**Page text:**

But somewhere between 3am and 3:30am I awake. I can feel that I’m not going to fall back asleep; a pulsing energy, a subtle vibration sends electrical currents up and down my limbs. I get out of bed quietly so as not to wake up my husband and go downstairs. Cat greets me, fellow creature of the night, blinking up at her human mother and perhaps wondering about this intrusion on her sacred sleep.

Again, I gaze into the darkness. But this time I don’t feel comfort. A small river of worry enters my system, that familiar intergenerational habit that has been handed down through the generations of mothers and says, “If I worry enough I can prevent bad things from happening, and if I let go of worry and choose trust, I’m tempting fate.” Here’s what my witching hour worries sounded like that night:

Our older son, our younger son, flying, oh no, school anxiety, social anxiety, loneliness, friendship, math stress, covid stress, birthday approaching, turning 12, turning 17, no rituals, is my throat scratchy?, do I have covid?, my nose feel weird…

…and so on.

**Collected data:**
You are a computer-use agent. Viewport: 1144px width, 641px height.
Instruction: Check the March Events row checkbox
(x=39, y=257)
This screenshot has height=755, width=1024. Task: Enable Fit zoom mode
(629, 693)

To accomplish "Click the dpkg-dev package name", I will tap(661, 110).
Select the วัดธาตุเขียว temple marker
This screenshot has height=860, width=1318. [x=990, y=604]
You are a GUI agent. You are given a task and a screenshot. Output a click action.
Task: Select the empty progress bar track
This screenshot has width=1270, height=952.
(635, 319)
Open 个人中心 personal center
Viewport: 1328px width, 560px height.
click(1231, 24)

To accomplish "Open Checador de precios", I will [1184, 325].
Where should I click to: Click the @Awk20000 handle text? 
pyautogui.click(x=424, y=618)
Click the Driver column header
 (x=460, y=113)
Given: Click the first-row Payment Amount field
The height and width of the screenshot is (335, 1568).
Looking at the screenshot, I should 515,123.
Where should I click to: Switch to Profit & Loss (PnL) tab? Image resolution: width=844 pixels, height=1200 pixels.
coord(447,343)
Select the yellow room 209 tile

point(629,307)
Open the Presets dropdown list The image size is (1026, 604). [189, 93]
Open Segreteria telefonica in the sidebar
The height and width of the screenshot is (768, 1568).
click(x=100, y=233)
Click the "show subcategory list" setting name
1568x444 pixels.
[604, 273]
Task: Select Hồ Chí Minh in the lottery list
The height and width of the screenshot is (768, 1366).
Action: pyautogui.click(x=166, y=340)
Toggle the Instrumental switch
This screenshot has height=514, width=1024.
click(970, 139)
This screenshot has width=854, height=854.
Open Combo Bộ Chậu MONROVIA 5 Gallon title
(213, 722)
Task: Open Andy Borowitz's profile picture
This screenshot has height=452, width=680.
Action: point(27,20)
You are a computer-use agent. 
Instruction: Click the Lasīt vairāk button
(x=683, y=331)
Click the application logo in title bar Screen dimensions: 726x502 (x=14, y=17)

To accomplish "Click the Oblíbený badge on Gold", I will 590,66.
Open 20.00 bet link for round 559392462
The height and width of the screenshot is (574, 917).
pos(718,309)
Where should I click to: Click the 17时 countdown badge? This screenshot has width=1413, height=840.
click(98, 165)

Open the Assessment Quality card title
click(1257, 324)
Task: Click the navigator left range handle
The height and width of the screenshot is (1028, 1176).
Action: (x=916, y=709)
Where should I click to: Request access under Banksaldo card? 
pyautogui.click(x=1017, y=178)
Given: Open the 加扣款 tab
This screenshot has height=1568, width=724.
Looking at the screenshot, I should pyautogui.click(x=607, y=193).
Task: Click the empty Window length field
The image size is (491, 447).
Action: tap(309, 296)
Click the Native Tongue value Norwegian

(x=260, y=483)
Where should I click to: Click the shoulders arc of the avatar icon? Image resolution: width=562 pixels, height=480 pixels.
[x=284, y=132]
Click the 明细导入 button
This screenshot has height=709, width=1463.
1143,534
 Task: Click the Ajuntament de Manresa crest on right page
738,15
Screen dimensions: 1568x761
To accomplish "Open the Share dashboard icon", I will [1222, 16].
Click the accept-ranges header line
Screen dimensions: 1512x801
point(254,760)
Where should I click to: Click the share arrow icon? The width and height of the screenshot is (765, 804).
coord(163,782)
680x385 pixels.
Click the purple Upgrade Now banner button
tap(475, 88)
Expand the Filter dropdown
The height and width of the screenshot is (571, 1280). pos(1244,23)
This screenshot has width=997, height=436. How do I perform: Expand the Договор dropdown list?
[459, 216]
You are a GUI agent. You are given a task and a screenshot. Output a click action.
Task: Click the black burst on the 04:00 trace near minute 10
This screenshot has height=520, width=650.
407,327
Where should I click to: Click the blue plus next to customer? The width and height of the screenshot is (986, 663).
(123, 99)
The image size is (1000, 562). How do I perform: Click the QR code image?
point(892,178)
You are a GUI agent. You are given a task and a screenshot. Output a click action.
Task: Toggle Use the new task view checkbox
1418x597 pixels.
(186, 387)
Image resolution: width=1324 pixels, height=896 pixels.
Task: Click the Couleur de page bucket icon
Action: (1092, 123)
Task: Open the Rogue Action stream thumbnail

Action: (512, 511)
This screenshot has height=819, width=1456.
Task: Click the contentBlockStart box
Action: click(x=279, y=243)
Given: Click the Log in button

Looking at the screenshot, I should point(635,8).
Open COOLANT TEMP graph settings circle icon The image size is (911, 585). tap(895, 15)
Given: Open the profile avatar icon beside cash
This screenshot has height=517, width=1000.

**Brief 1:** In the passage about waking at night, between what times does the narrator wake up?
**Brief 2:** List every item in the passage's list of worries that includes the word "anxiety" or "stress."
The records can be left aside; nothing here depends on them.

**Reply 1:** Between 3am and 3:30am.

**Reply 2:** School anxiety, social anxiety, math stress, covid stress